◆ Texto para leer:
La política se hace y constituye a través de las tensiones emergentes en la confluencia de consensos y disensos. La diversidad actoral que tiende a equilibrar las posibles polarizaciones en el contexto de las políticas públicas, ubica en la construcción de consensos una de sus piedras angulares. La presencia de valores, intereses clasistas, perspectivas ideológicas, formas de aprehender la realidad, aprendizajes y esquemas de actuaciones distintos, exige la conformación de acuerdos sostenibles como condición básica para concebir e implementar políticas públicas. Este despliegue de encuentros constantes y simultáneos abre nuevas perspectivas para las negociaciones en la búsqueda de ejes comunes que sostendrán las estrategias diseñadas, redimensionarán las formas organizativas de gestión, y servirán además como cohesionadores del sistema político.

El carácter de público de una política lo establece justamente la creación de consensos entre actores económica y culturalmente diversos, pues, sobre la base del consenso se establecen nexos que permitirán intercambio equitativo, coherencia, solidez, permanencia a la política y una reconstrucción de lo que es común a todos como un espacio posible. Donde no hay consenso entre actores diferentes dotados de identidades y aspiraciones distintas, no hay política pública. Con frecuencia se ubica al consenso como uno de los contenidos fundamentales de la concertación y el diseño, entendidas estas como las primeras fases de la política pública. La argumentación y persuasión (Majone, 2005), que adquieren significativa relevancia en este momento, representan los recursos técnicos que harán posible un diálogo efectivo capaz definir y proyectar los objetivos de la política, en función de los intereses de los implicados sobre la base de los consensos originados en sus encuentros. La formulación de consensos no es exclusiva de etapa alguna; las acciones que den sustancialidad permanente a la política pública han de partir y desarrollarse desde el consentimiento explícito de todos sus actores.

◆ Sección de datos:
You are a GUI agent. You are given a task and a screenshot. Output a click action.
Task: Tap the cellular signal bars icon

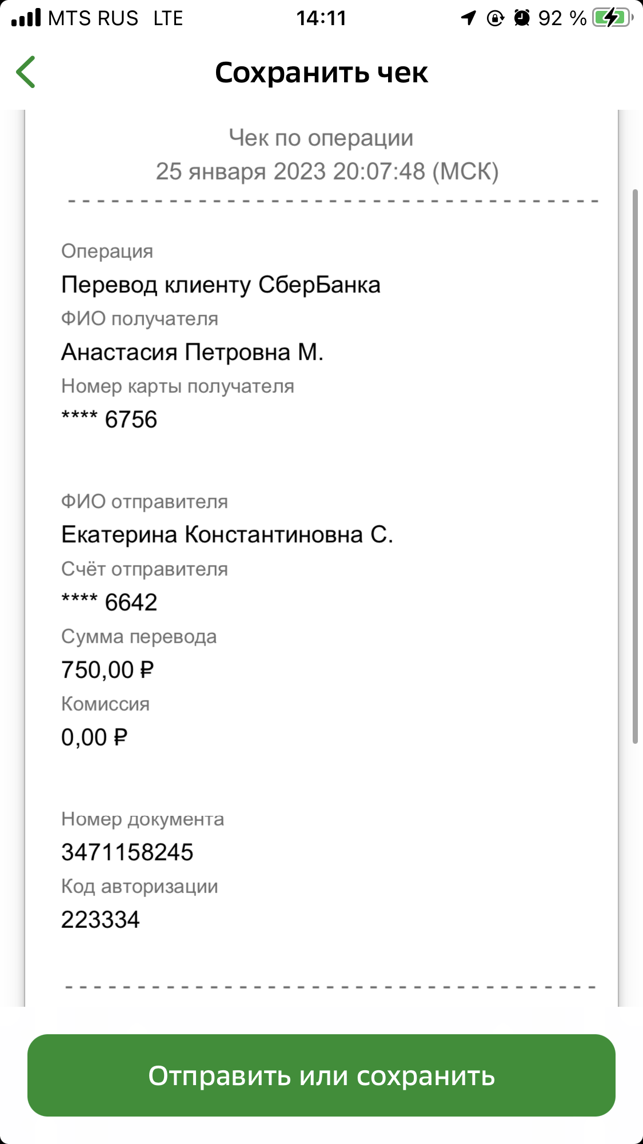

◆ Trabajo requerido:
- 1) Indique si cada uno de los siguientes enunciados concuerda con el texto sobre el consenso en las políticas públicas. Responda sí o no en cada caso y cite textualmente las palabras decisivas: (a) el consenso solo resulta necesario durante la fase de diseño de la política; (b) sin consenso entre actores diferentes no existe política pública; (c) la argumentación y la persuasión son recursos técnicos que posibilitan un diálogo efectivo.
- 2) Según el texto sobre el consenso en las políticas públicas, ¿por qué la creación de consensos confiere a una política su carácter de público? Respóndalo en una a tres oraciones.
- 3) Prosiga el texto sobre el consenso en las políticas públicas a partir de su última oración.
El material no guarda relación alguna con el texto sobre el consenso en las políticas públicas.

◆ Resultados por tarea:
- 1)
(a) No: «La formulación de consensos no es exclusiva de etapa alguna».
(b) Sí: «Donde no hay consenso entre actores diferentes dotados de identidades y aspiraciones distintas, no hay política pública».
(c) Sí: «representan los recursos técnicos que harán posible un diálogo efectivo».

- 2) Sobre la base del consenso se establecen nexos entre actores económica y culturalmente diversos. Esos nexos permiten un intercambio equitativo y otorgan coherencia, solidez y permanencia a la política. También hacen posible reconstruir lo que es común a todos como un espacio posible.

- 3)
Es preciso destacar que solo a través del consenso pueden implementarse políticas atendiendo a las prácticas de corresponsabilidad, coprotagonismo y cooperación, es decir, desde el modelo de las tres c, como lo hemos dado en llamar. La imposición de objetivos, la exclusión de actores no empoderados y con ello la anulación de sus urgencias y potencialidades, no contribuyen a crear consensos y en consecuencia fragmentan las posibilidades reales de realizar políticas públicas.

Las políticas públicas son focalizadas, locales, territoriales y sectoriales

Por su alcance espacial y las dimensiones que presentan, las políticas públicas son tecnologías político-administrativas focalizadas, no universales, tendencialmente localistas, territoriales y sectoriales. Lejos de repeler o excluir otras formas de gestión administrativa, las políticas públicas complementan los modos tradicionales de gestar lo público. En este sentido, no vienen a sustituir o a desplazar las políticas gubernamentales o a las políticas sociales. Incluso pueden comprenderse como una expresión singular que comulga en ciertos aspectos y emerge del mismo tronco común en el que se originan las políticas gubernamentales y las políticas sociales.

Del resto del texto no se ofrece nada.